After the rain came the brightness of a moon that will be full tomorrow, a moon that slipped behind Makaleha and left the stars to do the lighting as the fog crept out of the cold, wet pastures and swirled across the road, the dogs and me.
Once again, Mayor Bernard Carvalho Jr.'s administration is swirling with controversy, what with Personnel Director Malcolm Fernandez getting axed this week by the Civil Service Commission, whose members are appointed by the mayor. So what do you think? Is Human Resources Manager Janine Rapozo, a staunch Carvalho loyalist, going to slide right into that position? Or more to the point, was that opening created specifically for her?
And coming up on next week's County Council agenda, the County Attorney is asking for permission to settle the lawsuit that Rebecca Vogt filed against former Prosecutor Shaylene Iseri-Carvalho last September. As I previously reported, Vogt claimed that she was passed over for pay raises because she did not support Shay's failed re-election campaign and experienced retaliation for speaking up:
The complaint alleges Iseri-Carvalho's actions were “willful, wanton, outrageous and oppressive,” and that Vogt suffered job insecurity, income loss, humiliation, and emotional and physical anguish as a result. The extent of the retaliation forced her to take a medical leave of absence, she alleges.

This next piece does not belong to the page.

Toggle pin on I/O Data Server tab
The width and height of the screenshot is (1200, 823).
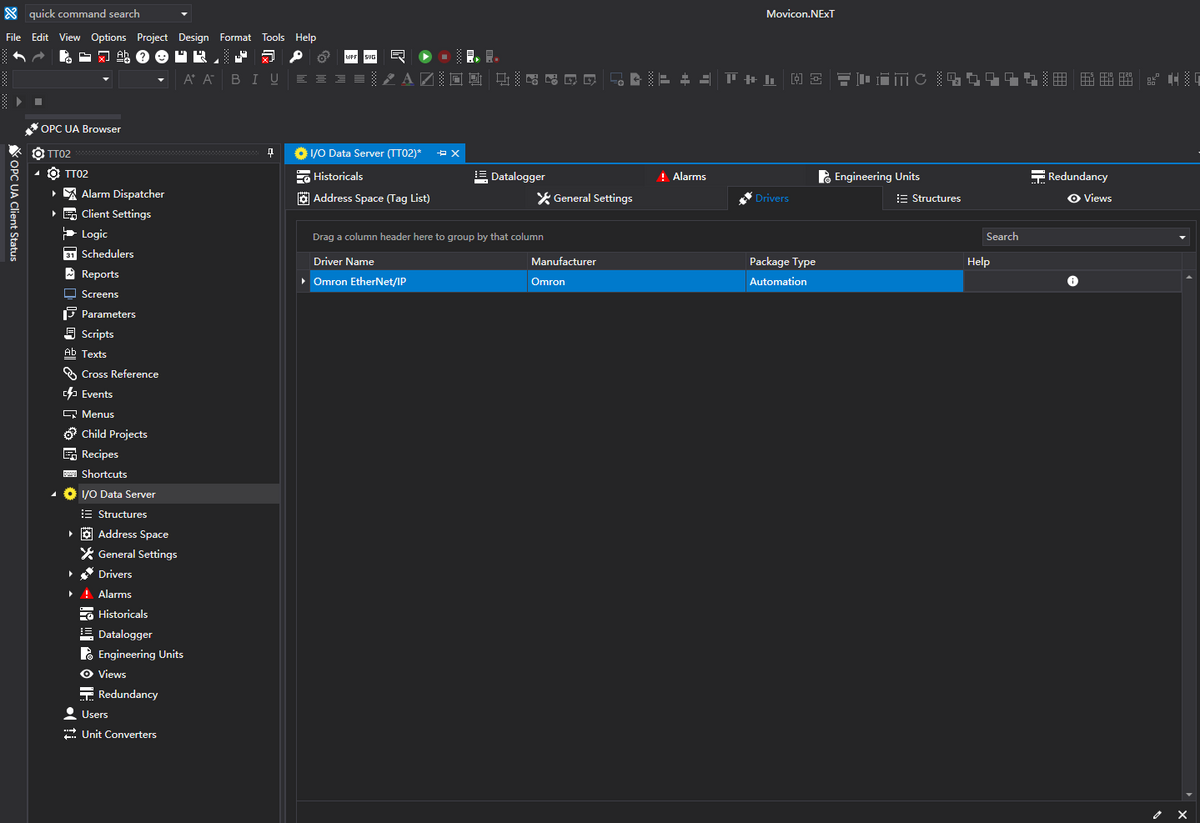pos(441,153)
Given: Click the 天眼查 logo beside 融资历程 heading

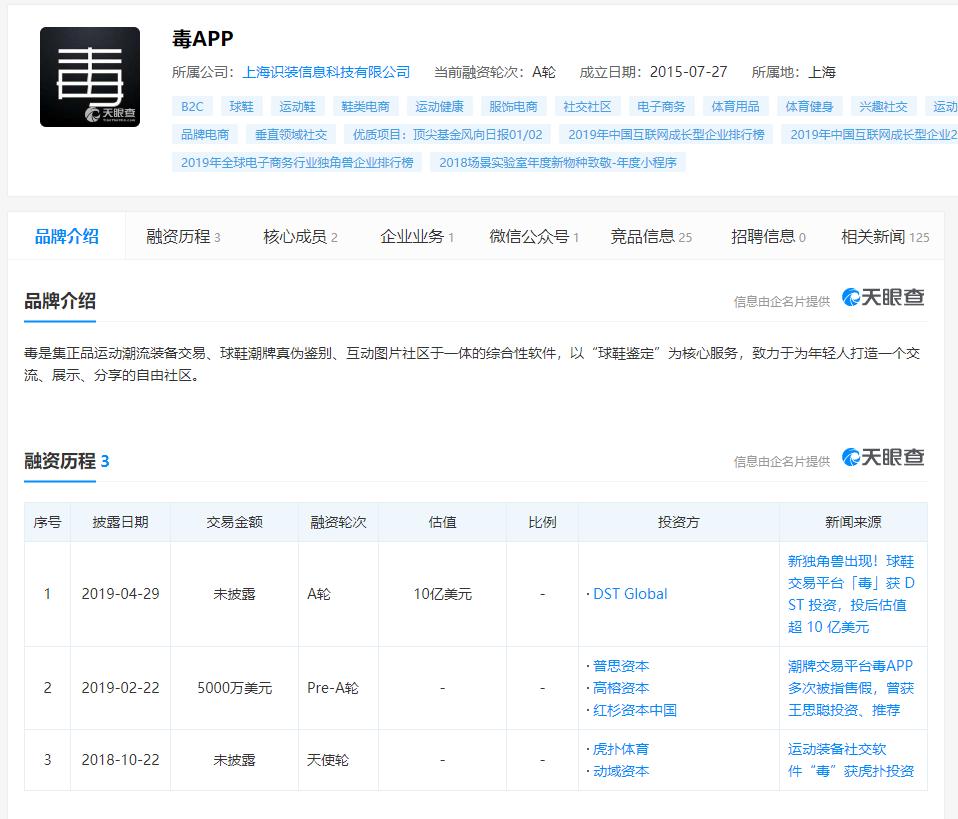Looking at the screenshot, I should (885, 458).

Since filing that complaint, things have brightened up considerably for Vogt. She was not only kept on when Prosecutor Justin Kollar assumed office, but was named second deputy and presumably given a raise.
Anyway, I hope she's as public about her settlement as she was about her lawsuit, since the public really should know how much the former prosecutor's Shaynanigans cost the county. Plus I'm sure all of us who have endured bad bosses are curious to learn how much such suffering is worth. How exactly do you calculate, in monetary terms, the anguish of discovering less experienced deputies are earning more than your own $80,000 annual salary?
While we're on the topic of lawsuits, Environment Hawaii is reporting that the state Department of Transportation is facing possible federal criminal indictments by the Department of Justice:
On December 20, DOJ attorneys informed the Department of Transportation that its lights are causing unlawful takes of birds, sea turtles, and moths protected by the two laws. According to a memo to the state’s chief procurement officer from state attorneys, “Although counsel for DOJ stated that the investigation is statewide, the priority is on O`ahu, where DOJ claims a considerable number of wedge-tailed shearwaters … have been supposedly injured by DOT lights.” The DOJ has told the state that it can enter into a plea agreement or face a criminal trial.
KIUC and Kauai County found themselves in a similar predicament two years ago because their lights were killing endangered seabirds. Both ended up reaching a plea agreement with DOJ, though KIUC burned through some serious legal fees by waiting until the eve of its criminal trail to settle.
It seems the feds are paying attention to what happens in Hawaii, at least, environmentally.